Mr Kramer said: “Throughout the pandemic, many people with complex disabilities have not left the home or had contact with the outside world.

“Many have also chosen to continue shielding after it was formally ‘paused’ as they have simply not felt safe to leave their homes and due to a lack of clarity and support. This has caused additional anxiety for disabled people and taken a huge toll on their mental health and wellbeing.

“The lack of accessible information about shielding has also been deeply concerning and is simply unacceptable in a public health crisis. Everyone should be able to access information and support to keep themselves safe, especially when we know that six out of 10 Covid deaths are disabled people.”

A government spokesperson described the report’s findings as “disappointing and misjudged”.

“During this globally unprecedented emergency, we worked across multiple government departments to build and deliver an urgent national scheme in record time, identifying 1.8 million clinically extremely vulnerable people and providing them with vital food and medicine to help them shield effectively,” said the spokesperson.

“We made significant efforts to contact people by letter, text and telephone and worked closely with councils to ensure we reached them.
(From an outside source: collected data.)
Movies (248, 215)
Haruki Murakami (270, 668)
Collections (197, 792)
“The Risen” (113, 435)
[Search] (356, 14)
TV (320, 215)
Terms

Many people chose not to take up the offer of government support as they felt they didn’t need it.

“The initial shielding guidance was agreed by the four UK chief medical officers on the basis of the latest available evidence. Since then we have learned more about the virus and adapted our approach, which has enabled us to protect those most vulnerable by providing them with shielding guidance and prioritising them for vaccination.”